(What you have to do): Copy out the data below word for word, everything from the line containing "You are a computer-use agent. The image" down to the line containing "tap(327, 703)", with both of those lines included.

(Records to use):
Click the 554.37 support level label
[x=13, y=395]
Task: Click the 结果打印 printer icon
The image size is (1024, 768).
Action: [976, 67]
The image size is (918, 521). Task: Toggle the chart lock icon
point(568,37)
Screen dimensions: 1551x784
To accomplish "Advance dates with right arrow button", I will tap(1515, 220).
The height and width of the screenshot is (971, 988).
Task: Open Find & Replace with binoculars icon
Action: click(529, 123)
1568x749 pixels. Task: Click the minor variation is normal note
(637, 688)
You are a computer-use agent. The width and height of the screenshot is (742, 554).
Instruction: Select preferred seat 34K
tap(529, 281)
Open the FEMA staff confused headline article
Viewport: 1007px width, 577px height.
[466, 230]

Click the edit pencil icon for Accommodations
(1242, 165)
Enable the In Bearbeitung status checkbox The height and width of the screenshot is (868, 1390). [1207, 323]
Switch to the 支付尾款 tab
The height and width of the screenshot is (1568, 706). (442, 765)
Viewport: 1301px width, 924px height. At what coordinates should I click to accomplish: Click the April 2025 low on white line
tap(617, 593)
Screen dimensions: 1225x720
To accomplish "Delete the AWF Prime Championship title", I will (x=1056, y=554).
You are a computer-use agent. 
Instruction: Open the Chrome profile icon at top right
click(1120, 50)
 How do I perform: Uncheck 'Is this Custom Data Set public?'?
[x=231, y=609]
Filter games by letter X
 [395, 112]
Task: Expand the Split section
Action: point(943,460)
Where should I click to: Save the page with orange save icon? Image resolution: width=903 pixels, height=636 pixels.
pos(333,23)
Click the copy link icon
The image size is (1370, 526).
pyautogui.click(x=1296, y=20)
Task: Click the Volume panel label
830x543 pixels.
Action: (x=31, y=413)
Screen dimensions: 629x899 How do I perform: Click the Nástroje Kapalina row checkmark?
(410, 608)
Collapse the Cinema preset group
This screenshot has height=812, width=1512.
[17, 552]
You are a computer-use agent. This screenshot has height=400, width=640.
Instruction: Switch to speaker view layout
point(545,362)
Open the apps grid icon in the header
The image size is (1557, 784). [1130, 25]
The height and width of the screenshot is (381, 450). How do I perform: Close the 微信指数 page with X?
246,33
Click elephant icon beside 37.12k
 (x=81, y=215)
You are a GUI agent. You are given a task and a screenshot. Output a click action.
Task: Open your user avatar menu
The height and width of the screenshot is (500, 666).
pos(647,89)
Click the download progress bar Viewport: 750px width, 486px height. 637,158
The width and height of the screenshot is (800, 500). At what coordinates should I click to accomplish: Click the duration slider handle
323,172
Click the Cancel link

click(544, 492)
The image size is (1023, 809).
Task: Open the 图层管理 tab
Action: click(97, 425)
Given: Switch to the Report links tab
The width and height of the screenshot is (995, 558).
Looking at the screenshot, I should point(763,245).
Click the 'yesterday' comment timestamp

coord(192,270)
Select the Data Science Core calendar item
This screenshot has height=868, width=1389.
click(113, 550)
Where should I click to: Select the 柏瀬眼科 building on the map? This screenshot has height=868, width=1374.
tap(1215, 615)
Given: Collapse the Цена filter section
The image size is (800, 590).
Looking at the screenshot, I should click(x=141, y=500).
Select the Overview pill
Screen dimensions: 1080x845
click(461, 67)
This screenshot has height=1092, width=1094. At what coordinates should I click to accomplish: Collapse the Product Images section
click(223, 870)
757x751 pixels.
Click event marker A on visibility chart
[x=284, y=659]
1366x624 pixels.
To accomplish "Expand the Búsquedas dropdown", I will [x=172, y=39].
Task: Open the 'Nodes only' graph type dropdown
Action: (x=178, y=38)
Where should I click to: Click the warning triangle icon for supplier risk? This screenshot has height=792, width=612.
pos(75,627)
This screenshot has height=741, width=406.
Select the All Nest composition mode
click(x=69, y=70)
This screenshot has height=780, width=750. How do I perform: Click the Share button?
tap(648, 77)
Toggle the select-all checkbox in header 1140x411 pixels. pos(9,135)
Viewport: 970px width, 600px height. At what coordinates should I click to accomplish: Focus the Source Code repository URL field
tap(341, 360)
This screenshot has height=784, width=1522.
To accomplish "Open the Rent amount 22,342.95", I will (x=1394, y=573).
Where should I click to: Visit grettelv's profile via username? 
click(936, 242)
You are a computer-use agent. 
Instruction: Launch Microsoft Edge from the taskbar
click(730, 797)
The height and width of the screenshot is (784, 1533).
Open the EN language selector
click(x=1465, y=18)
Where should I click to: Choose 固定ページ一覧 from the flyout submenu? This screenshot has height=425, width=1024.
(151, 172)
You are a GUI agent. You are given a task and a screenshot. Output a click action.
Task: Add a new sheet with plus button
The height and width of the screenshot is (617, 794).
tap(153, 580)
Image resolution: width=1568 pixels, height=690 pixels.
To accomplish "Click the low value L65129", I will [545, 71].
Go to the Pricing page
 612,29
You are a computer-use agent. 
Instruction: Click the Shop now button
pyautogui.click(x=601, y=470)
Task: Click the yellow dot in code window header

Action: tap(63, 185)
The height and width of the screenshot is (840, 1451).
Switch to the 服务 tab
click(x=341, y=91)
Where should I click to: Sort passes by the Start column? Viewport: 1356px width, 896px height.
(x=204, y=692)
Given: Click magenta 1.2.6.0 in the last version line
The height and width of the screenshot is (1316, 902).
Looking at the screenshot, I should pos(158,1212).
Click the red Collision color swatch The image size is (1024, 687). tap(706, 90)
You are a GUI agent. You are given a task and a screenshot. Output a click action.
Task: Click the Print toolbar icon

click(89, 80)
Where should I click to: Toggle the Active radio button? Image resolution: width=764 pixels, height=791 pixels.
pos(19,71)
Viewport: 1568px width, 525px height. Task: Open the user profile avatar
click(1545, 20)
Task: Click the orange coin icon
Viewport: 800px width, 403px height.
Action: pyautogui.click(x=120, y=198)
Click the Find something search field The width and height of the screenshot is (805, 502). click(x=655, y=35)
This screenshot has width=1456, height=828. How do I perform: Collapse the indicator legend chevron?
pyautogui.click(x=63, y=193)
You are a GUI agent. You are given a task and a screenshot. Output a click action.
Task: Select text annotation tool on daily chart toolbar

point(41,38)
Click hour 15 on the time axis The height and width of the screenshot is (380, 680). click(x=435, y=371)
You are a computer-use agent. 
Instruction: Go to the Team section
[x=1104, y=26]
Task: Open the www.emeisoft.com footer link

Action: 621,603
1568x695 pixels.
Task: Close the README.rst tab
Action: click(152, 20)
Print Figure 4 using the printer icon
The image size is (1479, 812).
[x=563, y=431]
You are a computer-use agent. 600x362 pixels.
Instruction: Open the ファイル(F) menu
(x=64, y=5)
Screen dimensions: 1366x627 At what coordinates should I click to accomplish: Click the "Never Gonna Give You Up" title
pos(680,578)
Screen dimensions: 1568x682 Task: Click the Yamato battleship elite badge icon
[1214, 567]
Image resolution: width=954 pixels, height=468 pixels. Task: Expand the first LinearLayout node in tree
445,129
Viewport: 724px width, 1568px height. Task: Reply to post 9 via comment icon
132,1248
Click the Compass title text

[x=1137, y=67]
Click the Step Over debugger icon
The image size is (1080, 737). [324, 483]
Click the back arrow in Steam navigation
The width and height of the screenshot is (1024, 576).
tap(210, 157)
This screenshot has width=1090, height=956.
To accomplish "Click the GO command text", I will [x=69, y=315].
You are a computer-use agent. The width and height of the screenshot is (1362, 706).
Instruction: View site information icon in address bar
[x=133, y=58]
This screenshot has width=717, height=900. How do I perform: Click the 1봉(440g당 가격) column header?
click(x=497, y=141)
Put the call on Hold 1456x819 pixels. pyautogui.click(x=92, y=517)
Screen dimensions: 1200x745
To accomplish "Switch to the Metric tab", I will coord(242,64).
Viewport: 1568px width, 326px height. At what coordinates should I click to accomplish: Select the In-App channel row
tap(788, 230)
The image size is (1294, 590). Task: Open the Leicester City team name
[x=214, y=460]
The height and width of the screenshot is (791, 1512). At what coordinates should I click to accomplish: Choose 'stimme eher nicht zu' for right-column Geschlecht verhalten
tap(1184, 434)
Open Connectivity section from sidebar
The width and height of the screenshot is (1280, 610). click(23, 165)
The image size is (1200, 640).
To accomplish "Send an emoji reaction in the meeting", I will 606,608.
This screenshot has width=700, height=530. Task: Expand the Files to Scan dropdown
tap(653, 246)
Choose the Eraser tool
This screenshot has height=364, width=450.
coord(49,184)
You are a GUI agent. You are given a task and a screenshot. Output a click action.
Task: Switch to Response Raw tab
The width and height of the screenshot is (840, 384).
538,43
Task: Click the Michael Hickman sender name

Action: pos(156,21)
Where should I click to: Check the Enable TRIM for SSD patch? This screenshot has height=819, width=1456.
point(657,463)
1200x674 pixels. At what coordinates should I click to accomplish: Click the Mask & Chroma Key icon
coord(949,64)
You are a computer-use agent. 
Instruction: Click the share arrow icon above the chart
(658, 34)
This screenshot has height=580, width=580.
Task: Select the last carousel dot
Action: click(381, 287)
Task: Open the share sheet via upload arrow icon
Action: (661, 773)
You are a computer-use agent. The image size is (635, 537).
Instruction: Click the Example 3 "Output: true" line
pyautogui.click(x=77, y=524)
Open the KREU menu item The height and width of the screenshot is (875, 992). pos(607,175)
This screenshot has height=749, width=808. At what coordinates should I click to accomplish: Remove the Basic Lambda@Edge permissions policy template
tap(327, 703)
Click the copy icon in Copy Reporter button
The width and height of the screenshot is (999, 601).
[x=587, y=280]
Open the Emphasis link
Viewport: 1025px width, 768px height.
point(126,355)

(Exercise answer):
You are a computer-use agent. The image size is (635, 537).
Instruction: Click the Example 3 "Output: true" line
pyautogui.click(x=77, y=524)
Open the KREU menu item The height and width of the screenshot is (875, 992). pos(607,175)
This screenshot has height=749, width=808. At what coordinates should I click to accomplish: Remove the Basic Lambda@Edge permissions policy template
tap(327, 703)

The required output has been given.